TORONTO — BCE Inc. made a bid to buy Shaw Communications Inc. earlier this year, but lost to Rogers Communications Inc. when it was unwilling to amend its proposal to address regulatory issues.
The revelation was buried in a management information circular published Friday, which described a series of offers made to Shaw from “Party A.”
BCE spokesman Nathan Gibson confirmed to The Canadian Press that his company was Party A and says it ultimately determined the opportunity to buy Shaw wasn’t in the best interests of its stakeholders.
The circular says BCE, which owns Bell Canada, initially offered Shaw $37 per share, exceeding Rogers’s first bid of $35 per share.
Rogers then raised its offer by $5.50 a share, prompting BCE to amend its own bid to 39.25 per share before ultimately matching Rogers’s.
The circular says Shaw approached BCE about amending its proposal to address unspecified regulatory issues, but BCE refused and eventually withdrew from the process.
When asked what regulatory issues needed to be addressed, Shaw vice-president of external affairs Chethan Lakshman said in an email to The Canadian Press that the company had no comment.
In March, Rogers and Shaw announced that they reached a deal valued at $26 billion including debt and involving a $2.5 billion, five-year investment from Rogers in 5G networks across Western Canada.
If the deal secures regulatory approval, the merged companies will become the second-biggest telecom in the country.

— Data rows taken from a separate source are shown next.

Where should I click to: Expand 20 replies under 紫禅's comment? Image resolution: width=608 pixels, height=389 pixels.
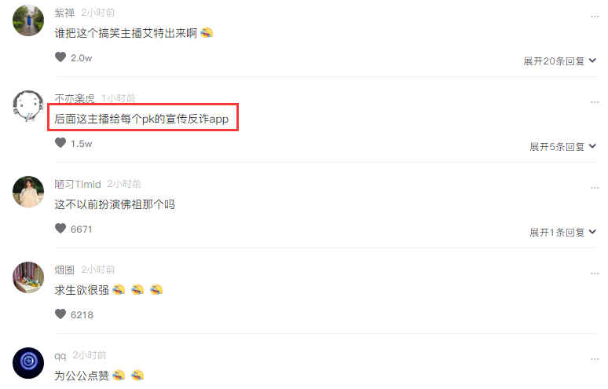pyautogui.click(x=559, y=61)
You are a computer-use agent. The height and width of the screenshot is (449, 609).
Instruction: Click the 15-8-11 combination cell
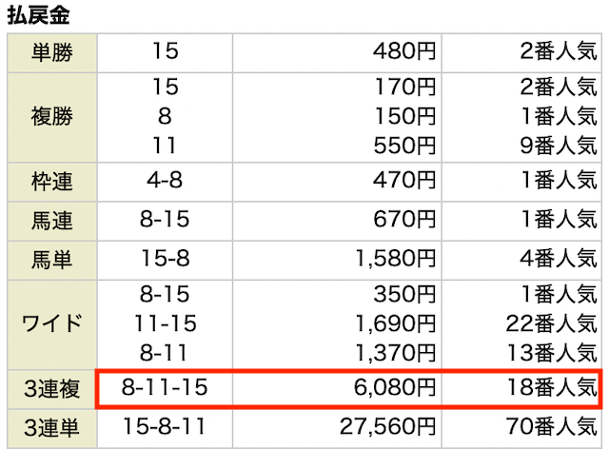coord(165,427)
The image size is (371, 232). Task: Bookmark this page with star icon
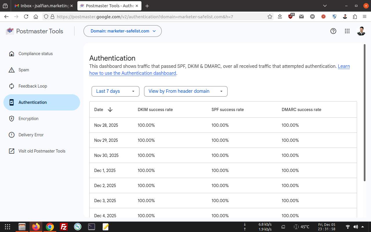(x=270, y=17)
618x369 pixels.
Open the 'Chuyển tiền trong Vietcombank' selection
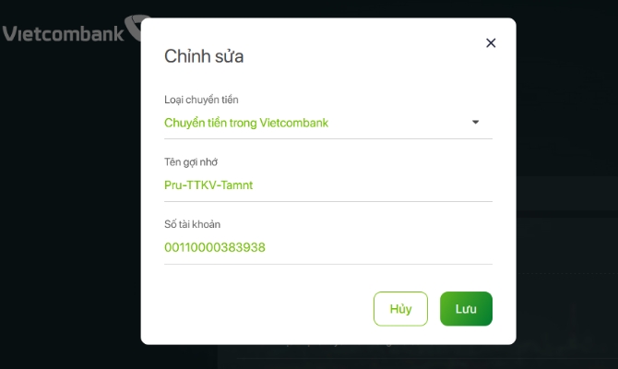click(x=246, y=122)
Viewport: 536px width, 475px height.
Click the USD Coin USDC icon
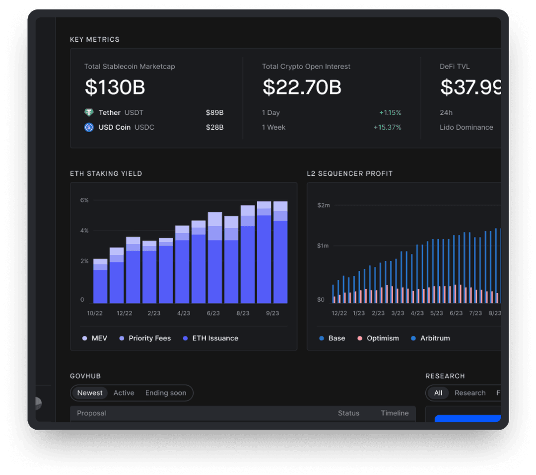pyautogui.click(x=89, y=127)
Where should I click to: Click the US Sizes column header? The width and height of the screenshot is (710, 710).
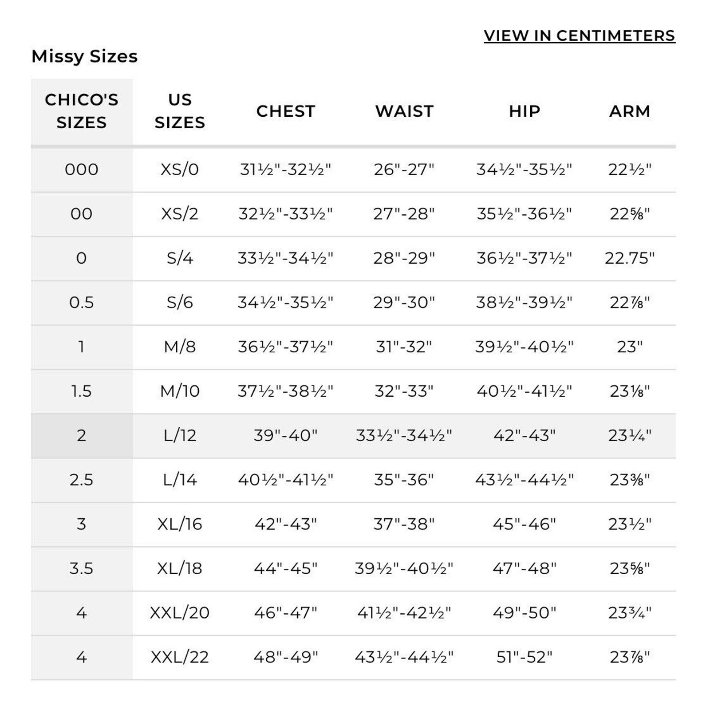click(x=180, y=111)
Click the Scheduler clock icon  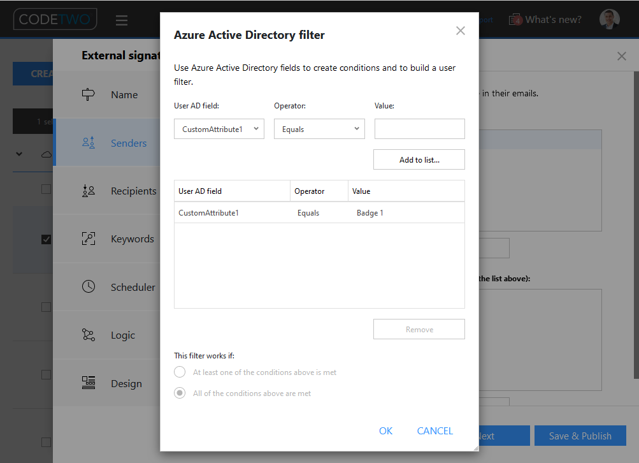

BCE is Canada’s largest telecommunications company, with its main phone networks in central Canada and a national wireless service that competes across the country.
Shaw and BCE’s offerings overlap in Manitoba, where Shaw has internet and cable services and Bell acquired Manitoba Telecom Services Inc.
There’s little overlap between the Shaw and Rogers cable and internet businesses, which are in Western and Eastern Canada respectively.